The various species of Lobelia, of which the splendid cardinal-flower (L. Cardinalis) (Fig. 123, E) is one of the most beautiful, represent the very characteristic family Lobeliaceae. Their milky juice contains more or less marked poisonous properties. The last family of the order is the gourd family (Cucurbitaceae), represented by a few wild species, but best known by the many cultivated varieties of melons, cucumbers, squashes, etc. They are climbing or running plants, and provided with tendrils. The flowers are usually unisexual, sometimes dioecious, but oftener monoecious (Fig. 123, I).

[Illustration: FIG. 125.—Anisocarpous sympetalae (Aggregatae). Types of Compositae. A, inflorescence of Canada thistle (Cirsium), x 1. B, vertical section of A. r, the receptacle or enlarged end of the stem, to which the separate flowers are attached. C, a single flower, x 2. o, the ovary. p, the "pappus" (calyx lobes). an. the united anthers. D, the upper part of the stamens and pistil, x 3: i, from a young flower; ii, from an older one. an. anthers. gy. pistil. E, ripe fruit, x 1. F, inflorescence of may-weed (Maruta).

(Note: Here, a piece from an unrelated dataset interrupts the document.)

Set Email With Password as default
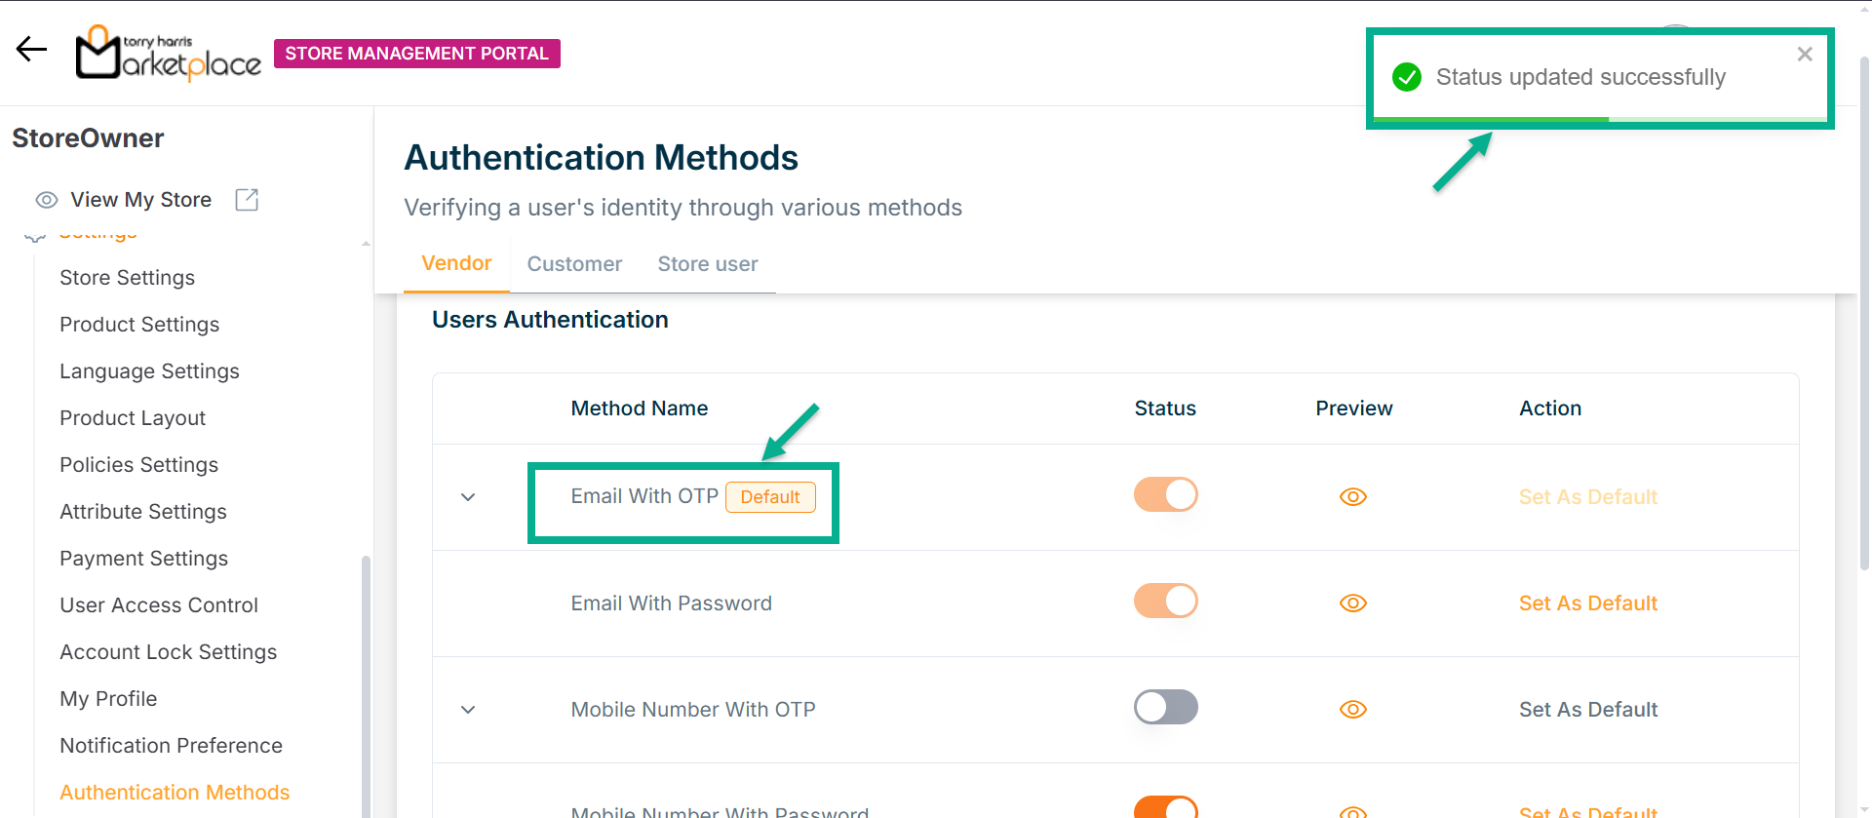Image resolution: width=1872 pixels, height=818 pixels. pyautogui.click(x=1587, y=604)
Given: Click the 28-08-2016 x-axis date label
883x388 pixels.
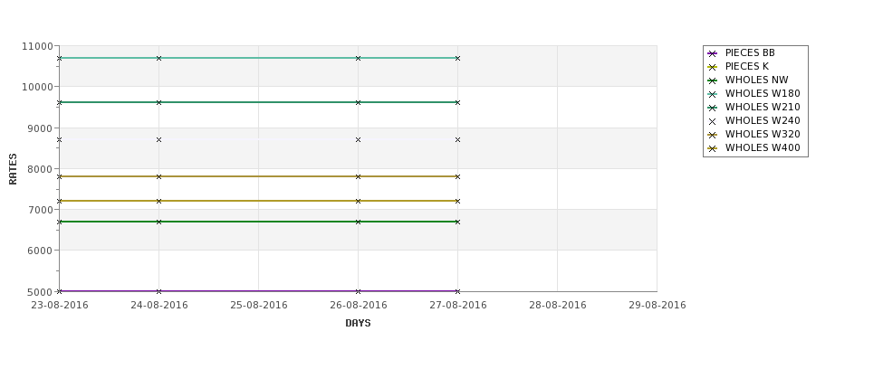Looking at the screenshot, I should click(x=557, y=306).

The central part (disc) is occupied by perfect tubular flowers (G), the flowers about the edge (rays) are sterile, with the corolla much enlarged and white, x 2. G, a single flower from the disc, x 3. H, inflorescence of dandelion (Taraxacum), the flowers all alike, with strap-shaped corollas, x 1. I, a single flower, x 2. c, the split, strap-shaped corolla. J, two ripe fruits, still attached to the receptacle (r). The pappus is raised on a long stalk, x 1. K, a single fruit, x 2.]